§ GIVEN TEXT
Retaining Effective Teachers Policy
New Mexico supports
differential pay by which a teacher can earn additional compensation by
teaching certain subjects in a high-need school. The state's STEM teacher initiative provides a $5,000 stipend per year to highly effective or exemplary STEM teachers to teach Science, Technology, Engineering or Mathematics (grades 7-12) for two years in a hard-to-staff (low performing D/F, rural, urban) school.
New Mexico does not offer additional incentives to teach at high-need schools, other than to teachers participating in the STEM teacher initiative.
However, the state has no regulatory language that would directly block
districts from providing differential pay.
Support
differential pay initiatives for effective teachers in high-need schools.
New Mexico should encourage districts to link compensation
to additional district needs. Such policies can help districts achieve a more equitable
distribution of teachers.
New Mexico asserted that in 2015, it offered hard-to-staff grants to schools needing teachers in the areas of SPED, bilingual, TESOL and other areas that have been expressed by applying schools.

§ MATERIAL PROVIDED
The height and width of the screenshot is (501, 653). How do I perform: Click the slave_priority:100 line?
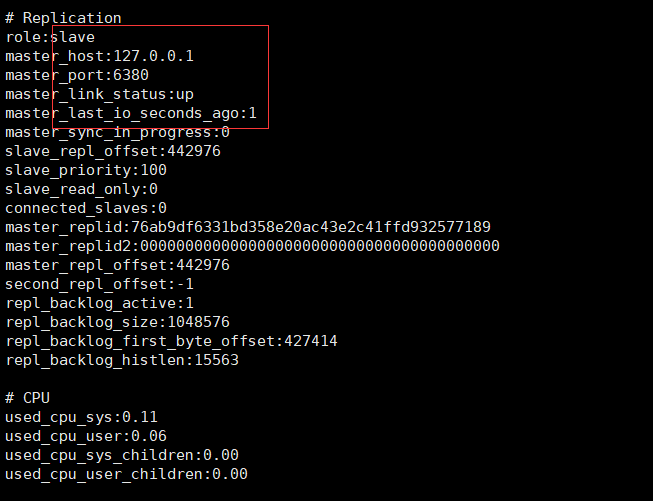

§ WHAT TO DO
1. Can you summarize the text on retaining effective teachers in New Mexico in three sentences?
2. How would this sentence from the text on retaining effective teachers read in Spanish: "New Mexico does not offer additional incentives to teach at high-need schools, other than to teachers participating in the STEM teacher initiative."

§ SOLUTIONS PER TASK
1. New Mexico's STEM teacher initiative gives highly effective or exemplary STEM teachers a $5,000 yearly stipend to teach science, technology, engineering or mathematics in grades 7-12 for two years at a hard-to-staff school. Apart from this initiative, the state offers no additional incentives to teach at high-need schools, although it has no regulatory language directly blocking districts from providing differential pay. The state should support differential pay for effective teachers in high-need schools and encourage districts to link compensation to district needs, and it asserted that in 2015 it offered hard-to-staff grants to schools needing teachers in areas such as SPED, bilingual education and TESOL.

2. Nuevo México no ofrece incentivos adicionales para enseñar en escuelas de alta necesidad, salvo a los docentes que participan en la iniciativa de docentes de STEM.